Source extract:
------------------------------------
Andres O'Hara: Right.
Dan Pashman: Which is not at all a knock. Like, that's what most chefs are. I think that like, it's a less obvious narrative [Andres O'Hara: Yeah.] for a restaurant, which to me makes it a little bit more believable.
Andres O'Hara: Sure. So what you're saying is that that gives Jackie a point in the direction of being a chef. What might take it away is the potential hesitation around the address in this made up neighborhood called Greenpoint that you don't know anything about.
[LAUGHING]
Dan Pashman: I do know Greenpoint. Yeah, I mean, I think that for Jackie, the discussion of the details of the food was a little bit lacking.
Andres O'Hara: Okay. Yeah.
Dan Pashman: You know, anyone can say that they put tamarind and ginger in some Indian food.
Andres O'Hara: Mm-hmm.
Dan Pashman: That doesn't tell me that you're actually a chef.
Andres O'Hara: Yeah.
Dan Pashman: She said almost nothing about the cooking technique. You know, like, is it braised or seared or what? And how is it plated? You know, these are the kinds of details that chefs think about and talk about all the time. So I'm making note that the fact that she mention any of those details.
MUSIC
Andres O'Hara: Okay. We need to take a quick break and when we come back, we meet our next two chefs. And then, Dan, you and our listeners at home have to decide who are the chefs and who's the liar. Stick around.
MUSIC
+++BREAK+++
MUSIC
Dan Pashman: Welcome back to The Sporkful, I’m Dan Pashman. A couple weeks ago senior producer Emma Morgenstern took us on a journey to the Appalachian Trail. It’s a 2,000 mile hike, from Georgia to Maine. Every yeah, a few thousand people attempt to hike the whole thing every year, but only a quarter of them actually finish. And as Emma found out, the people on this hike have some pretty extreme ways of making sure they're getting their calorie.
CLIP (TRIP): A lot of people will just take out a bottle of olive oil and just drink it out of the bottle. But you take three or four tablespoons of that and you put it into some ramen or you put it in the mashed potatoes and you add a bunch of calories and you know, you wouldn't necessarily do it at home but out here, you know …
Dan Pashman: In this episode, we also meet Cricket, a hiker from Ohio who takes a very different approach to eating on trail. But when things get tough for Cricket, she has to rethink her strategy. That one’s up now, check it out.
Dan Pashman: All right, now let's get back to 2 Chefs And A Lie. I've talked to one chef — "chef". Time to talk to two more. Sporkful producer, Andres O’Hara, who do we have next?
Andres O'Hara: Chef number two, please introduce yourself.
Chef Kirk: Hi My name is Jesse Kuykendall. I go by Chef Kirk. and I’m the executive for Ocho and the chef and owner for Milpa Taqueria in San Antonio.
------------------------------------
Items from a data source:
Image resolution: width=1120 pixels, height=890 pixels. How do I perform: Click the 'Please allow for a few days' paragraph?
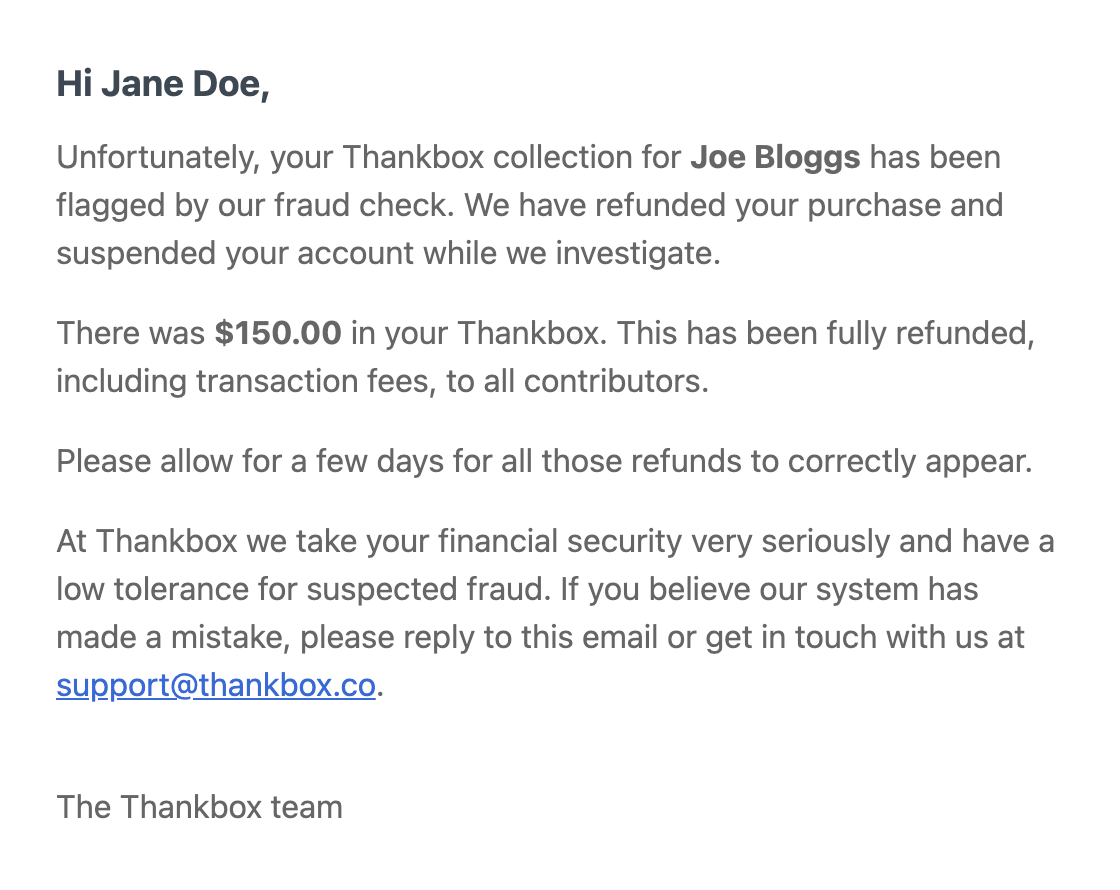pos(544,461)

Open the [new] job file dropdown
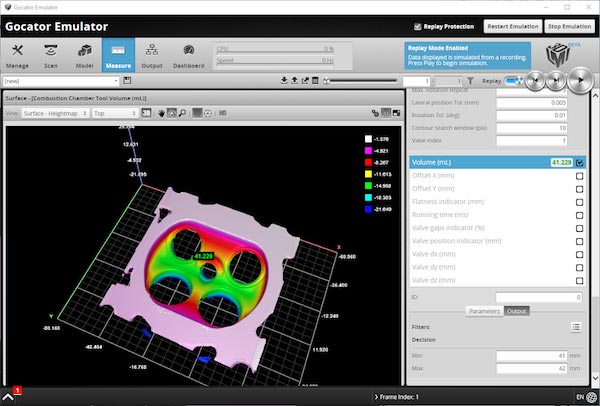(64, 81)
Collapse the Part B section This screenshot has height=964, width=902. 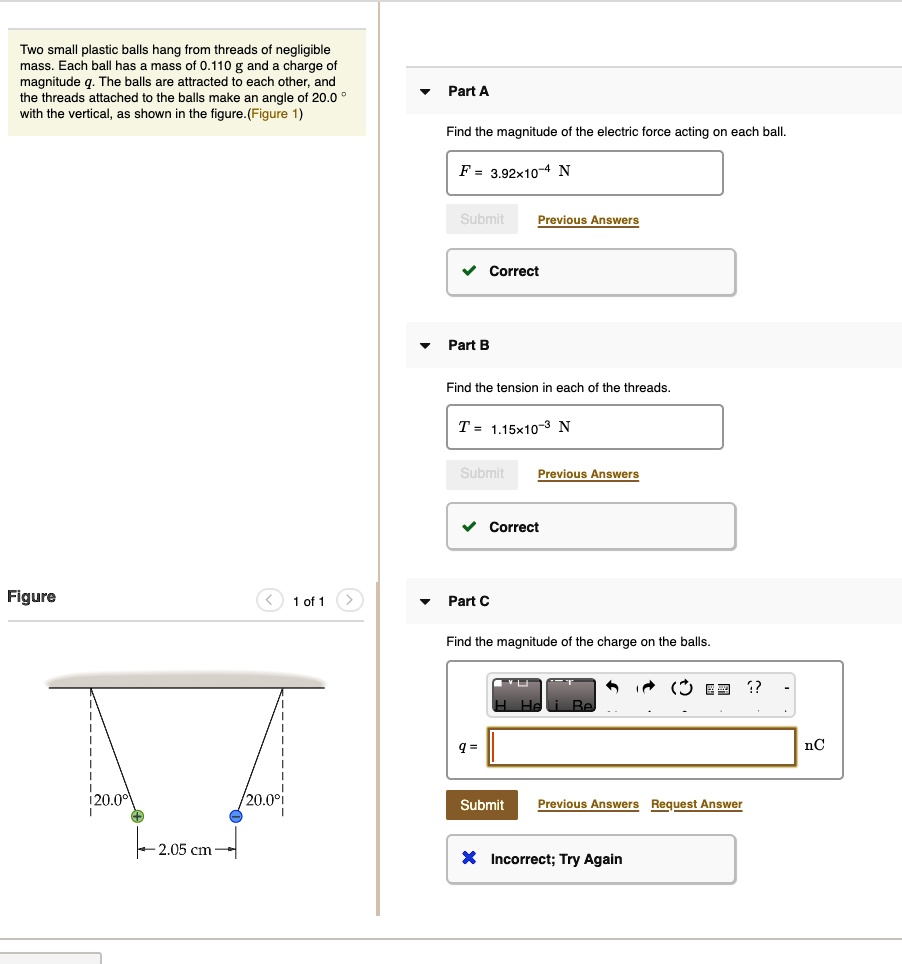426,345
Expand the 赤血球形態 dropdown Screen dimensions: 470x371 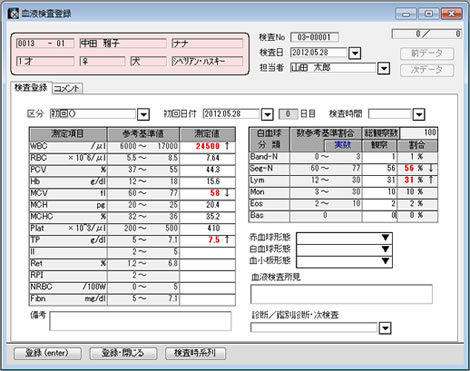pos(386,237)
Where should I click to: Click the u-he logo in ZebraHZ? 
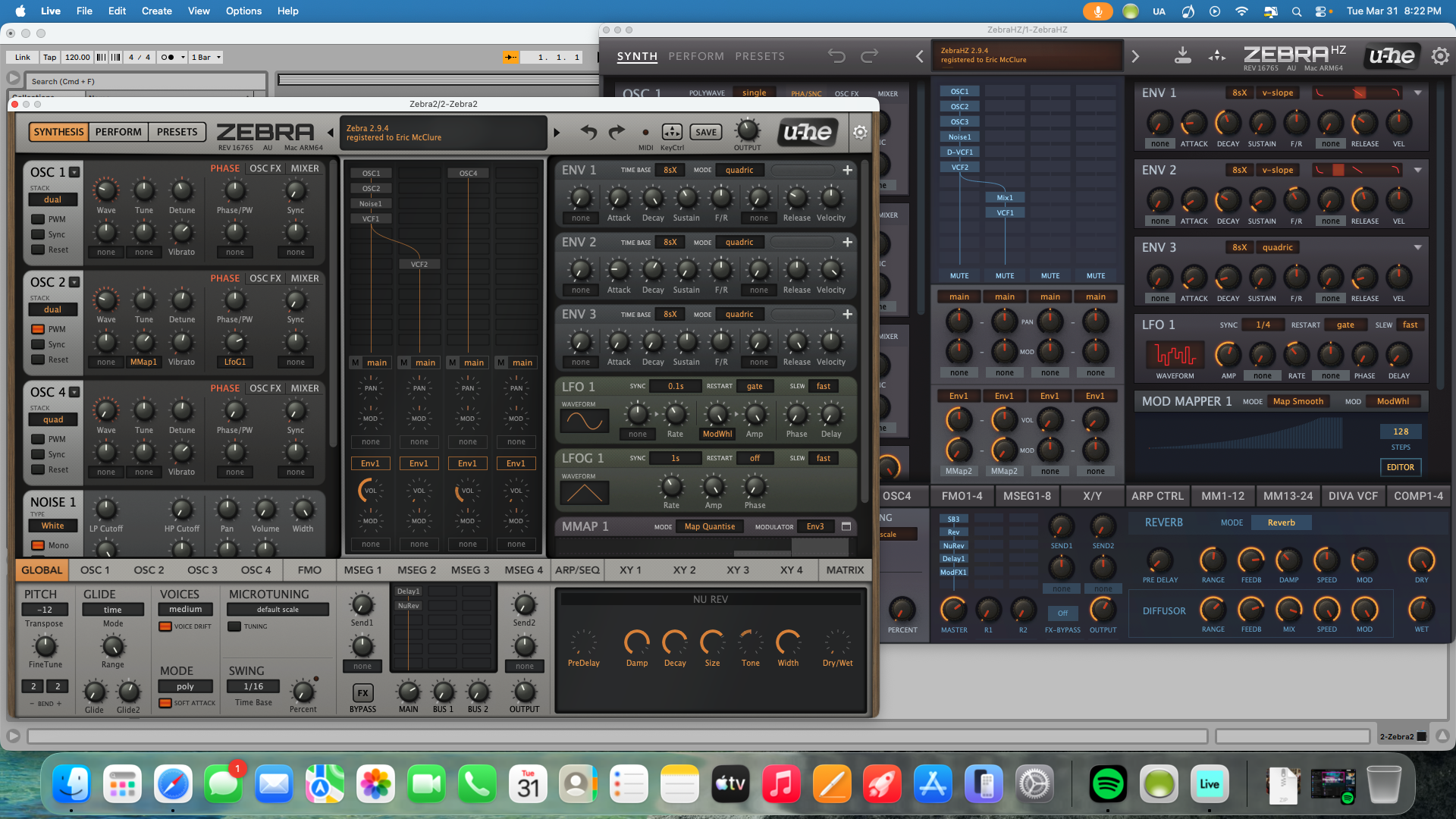1392,56
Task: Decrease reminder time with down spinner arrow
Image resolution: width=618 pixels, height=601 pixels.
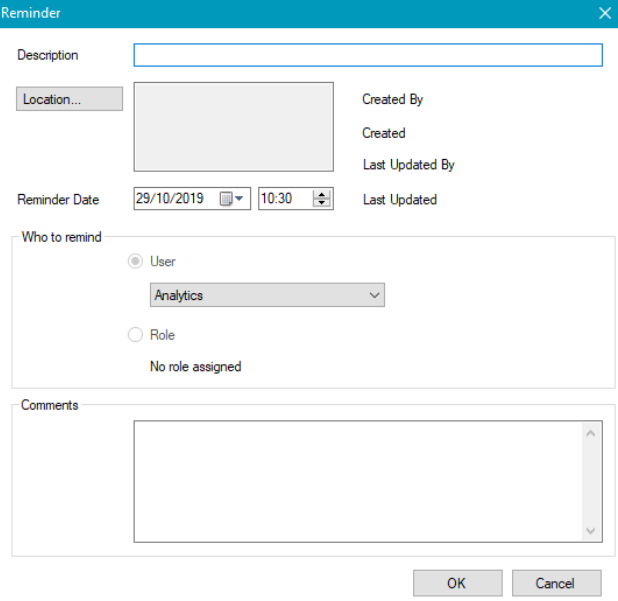Action: (321, 204)
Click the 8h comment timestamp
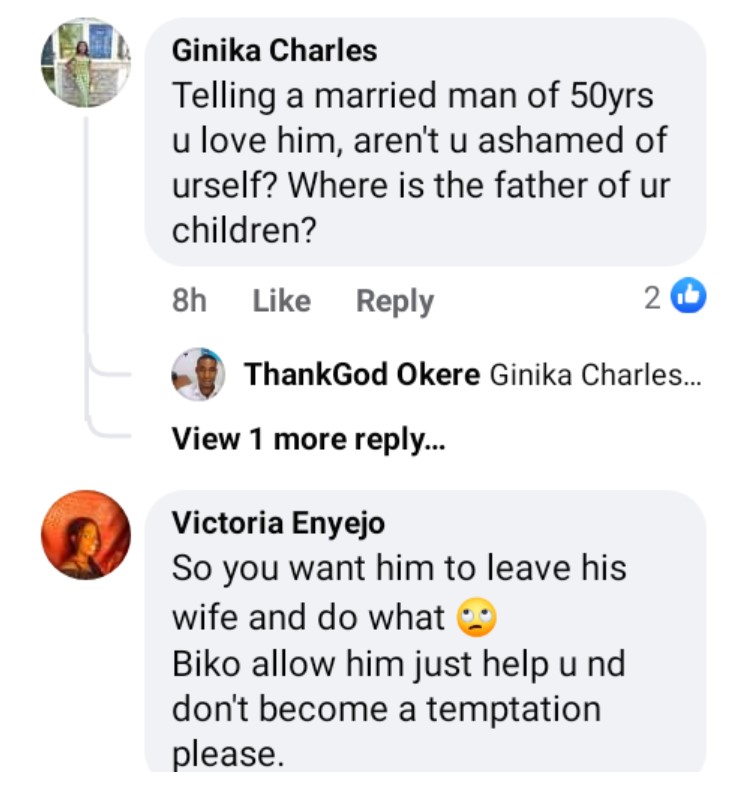Screen dimensions: 748x787 coord(189,301)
------------------------------------
Exercise prompt:
In the podcast transcript, which restaurant does Chef Kirk say she is the chef and owner of?

Final answer:
Milpa Taqueria in San Antonio.